Citizenship And Our Society

Kim du Toit
July 4, 2007
7:06 AM CDT

From Peter Schramm:

[T]he idea of being an American by choice points to an important, and perhaps unintended truth: being American is not simply reducible to the happy accident of birth. Americans, both natural and naturalized, must be trained—they must be made—and much of my time these days is devoted to making Americans out of people who just happened to have been born here.

Mine, too.

In fact, the parallels between Schramm and me are inescapable:

We could have stayed in Europe--and indeed, the Germans would have welcomed us as Volk deutsche because of our German surname--but this was not my father’s plan. “We are going to America,” he said. “Why America?” I prodded. “Because, son. We were born Americans, but in the wrong place.”

Ditto. That precise statement was made about me when I made it public that I was going to emigrate to America.

Like Schramm, I had a choice: Australia (because of family), France (the heritage thing) or any number of other countries, with varying degrees of difficulty. But in truth, I had no choice, because I was born American—I just had to come home.

Recorded information:

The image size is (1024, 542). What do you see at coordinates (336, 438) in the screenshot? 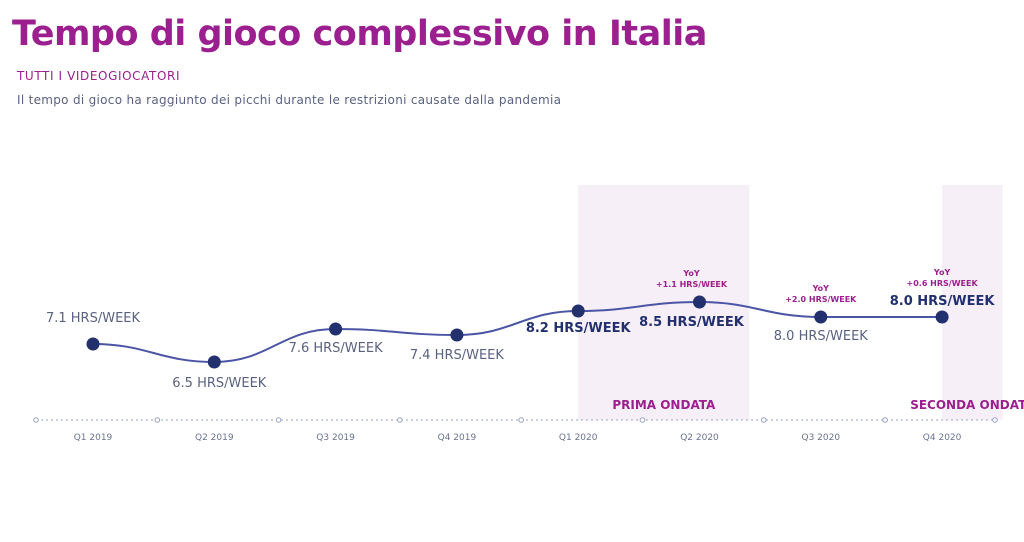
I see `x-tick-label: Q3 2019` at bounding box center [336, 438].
==
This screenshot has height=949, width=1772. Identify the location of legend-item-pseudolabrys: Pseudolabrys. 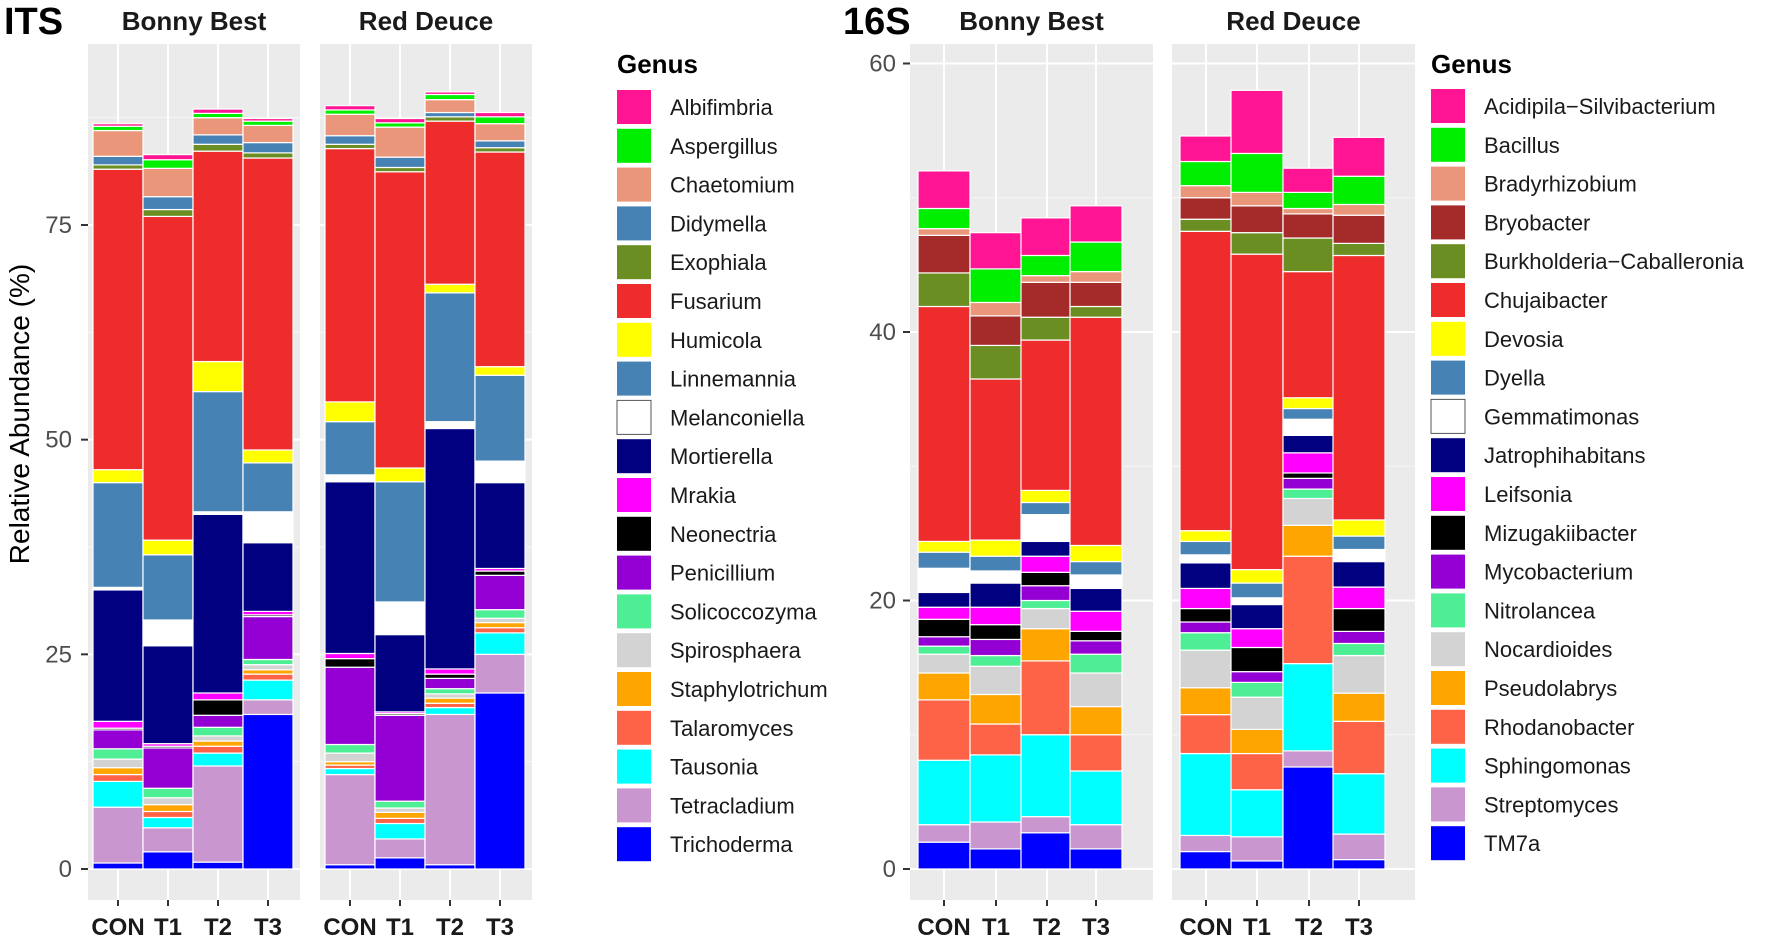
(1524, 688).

Tasks:
1 > Repeat the part of the essay on citizenship starting at "We could have" and ending at "to come home.".
2 > In the essay on citizenship, why would the Germans have welcomed Schramm's family as Volk deutsche?

Responses in order:
1 >
We could have stayed in Europe--and indeed, the Germans would have welcomed us as Volk deutsche because of our German surname--but this was not my father’s plan. “We are going to America,” he said. “Why America?” I prodded. “Because, son. We were born Americans, but in the wrong place.”

Ditto. That precise statement was made about me when I made it public that I was going to emigrate to America.

Like Schramm, I had a choice: Australia (because of family), France (the heritage thing) or any number of other countries, with varying degrees of difficulty. But in truth, I had no choice, because I was born American—I just had to come home.

2 > Because of their German surname.